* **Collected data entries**
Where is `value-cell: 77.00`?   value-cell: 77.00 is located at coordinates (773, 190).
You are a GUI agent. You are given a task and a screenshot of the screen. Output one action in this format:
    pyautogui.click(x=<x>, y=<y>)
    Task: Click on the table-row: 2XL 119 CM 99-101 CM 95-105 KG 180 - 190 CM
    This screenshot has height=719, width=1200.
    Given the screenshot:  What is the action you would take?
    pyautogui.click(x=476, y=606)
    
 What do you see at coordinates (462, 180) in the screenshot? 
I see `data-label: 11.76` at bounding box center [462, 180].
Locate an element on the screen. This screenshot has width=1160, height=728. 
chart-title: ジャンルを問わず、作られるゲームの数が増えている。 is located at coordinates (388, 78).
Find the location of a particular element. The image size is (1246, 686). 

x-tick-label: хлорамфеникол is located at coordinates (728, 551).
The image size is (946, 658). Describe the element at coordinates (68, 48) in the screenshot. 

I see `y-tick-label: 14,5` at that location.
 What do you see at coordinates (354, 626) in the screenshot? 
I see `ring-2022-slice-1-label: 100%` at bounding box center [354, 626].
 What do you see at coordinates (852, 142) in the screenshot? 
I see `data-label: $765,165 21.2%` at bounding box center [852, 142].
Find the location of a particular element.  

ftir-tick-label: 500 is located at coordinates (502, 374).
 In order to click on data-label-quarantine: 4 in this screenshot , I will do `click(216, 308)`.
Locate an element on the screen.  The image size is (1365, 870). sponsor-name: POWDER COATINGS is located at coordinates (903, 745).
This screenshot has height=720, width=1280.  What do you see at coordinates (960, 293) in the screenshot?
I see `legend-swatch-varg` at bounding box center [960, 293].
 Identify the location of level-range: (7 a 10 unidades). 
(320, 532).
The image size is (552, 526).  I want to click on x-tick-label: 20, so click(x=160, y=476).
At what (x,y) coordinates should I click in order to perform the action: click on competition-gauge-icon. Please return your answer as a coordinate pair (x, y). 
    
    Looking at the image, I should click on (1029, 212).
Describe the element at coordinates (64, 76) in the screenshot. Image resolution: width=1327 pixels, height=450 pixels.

* **EXERCISE INSTRUCTIONS**
Please retype every one of the records above exactly as they appear, with no changes at all.

* **EXERCISE OUTPUT**
Where is `value-cell: 77.00`?   value-cell: 77.00 is located at coordinates (773, 190).
You are a GUI agent. You are given a task and a screenshot of the screen. Output one action in this format:
    pyautogui.click(x=<x>, y=<y>)
    Task: Click on the table-row: 2XL 119 CM 99-101 CM 95-105 KG 180 - 190 CM
    This screenshot has height=719, width=1200.
    Given the screenshot:  What is the action you would take?
    pyautogui.click(x=476, y=606)
    
 What do you see at coordinates (462, 180) in the screenshot? 
I see `data-label: 11.76` at bounding box center [462, 180].
Locate an element on the screen. This screenshot has width=1160, height=728. 
chart-title: ジャンルを問わず、作られるゲームの数が増えている。 is located at coordinates (388, 78).
Find the location of a particular element. The image size is (1246, 686). 

x-tick-label: хлорамфеникол is located at coordinates (728, 551).
The image size is (946, 658). Describe the element at coordinates (68, 48) in the screenshot. 

I see `y-tick-label: 14,5` at that location.
 What do you see at coordinates (354, 626) in the screenshot? 
I see `ring-2022-slice-1-label: 100%` at bounding box center [354, 626].
 What do you see at coordinates (852, 142) in the screenshot? 
I see `data-label: $765,165 21.2%` at bounding box center [852, 142].
Find the location of a particular element.  

ftir-tick-label: 500 is located at coordinates (502, 374).
 In order to click on data-label-quarantine: 4 in this screenshot , I will do `click(216, 308)`.
Locate an element on the screen.  The image size is (1365, 870). sponsor-name: POWDER COATINGS is located at coordinates (903, 745).
This screenshot has height=720, width=1280.  What do you see at coordinates (960, 293) in the screenshot?
I see `legend-swatch-varg` at bounding box center [960, 293].
 Identify the location of level-range: (7 a 10 unidades). 
(320, 532).
The image size is (552, 526).  I want to click on x-tick-label: 20, so click(x=160, y=476).
At what (x,y) coordinates should I click in order to perform the action: click on competition-gauge-icon. Please return your answer as a coordinate pair (x, y). 
    
    Looking at the image, I should click on (1029, 212).
Describe the element at coordinates (64, 76) in the screenshot. Image resolution: width=1327 pixels, height=450 pixels.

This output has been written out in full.